Significance of antioxidants and electron sinks for the cold‐hardening‐induced resistance of winter rye leaves to photo‐oxidative stress

ABSTRACT The contents of ascorbate and glutathione and the activities of superoxide dismutase and glutathione reductase were increased to levels as high as those in cold‐hardened leaves (CHL) by incubating non‐hardened leaves (NHL) of winter rye (Secale cereale L.) with the precursor substrates L‐galactonic acid‐γ‐lactone and 2‐oxothiazolidine‐4‐carboxylate. Reduced glutathione was rapidly depleted from NHL after application of D, L‐buthionine sulfoximine, an inhibitor of its biosynthesis. In spite of greatly divergent antioxidant contents the rates of photo‐inactivation of photosystem II (PSII) and catalase observed in the presence of translation inhibitors did not differ greatly. The paraquat‐induced catalase inactivation and chlorophyll degradation in light were reduced in NHL with increased antioxidant levels. Paraquat‐induced photo‐inactivation of PSII was, however, not mitigated.

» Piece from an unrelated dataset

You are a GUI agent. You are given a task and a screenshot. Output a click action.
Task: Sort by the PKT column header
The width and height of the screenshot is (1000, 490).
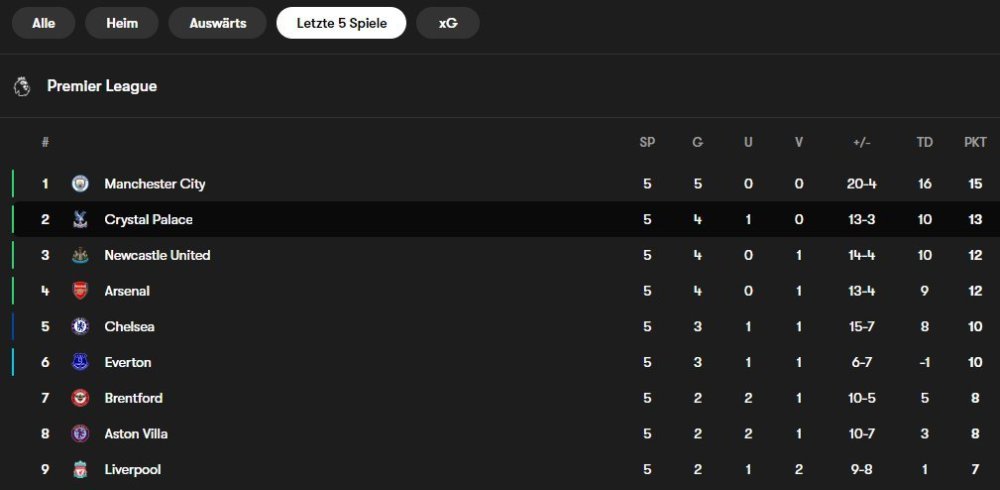(975, 142)

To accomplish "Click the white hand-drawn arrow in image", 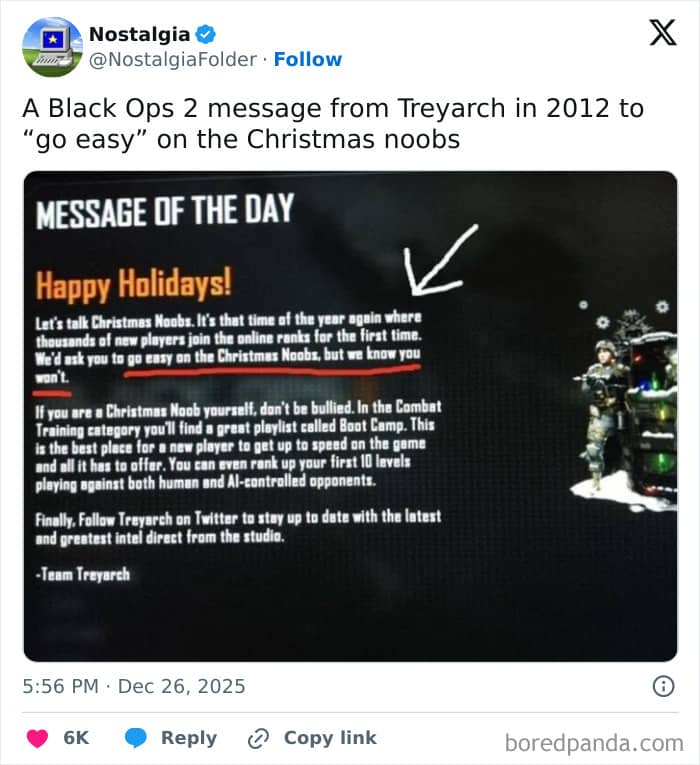I will click(x=440, y=260).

The CHL had a higher capacity to prevent paraquat‐induced oxidation of ascorbate and glutathione than NHL with increased antioxidant contents. Increased antioxidant contents did not establish resistance to low temperature‐induced photo‐inactivation of PSII and catalase in NHL. The resistance of CHL to low temperature‐induced photo‐inactivation of PSII and catalase required repair at low temperature and active carbon assimilation but was only little affected when photorespiration was suppressed by phosphinothricin. Protection of PSII depended also on non‐photochemical quenching of excitation energy.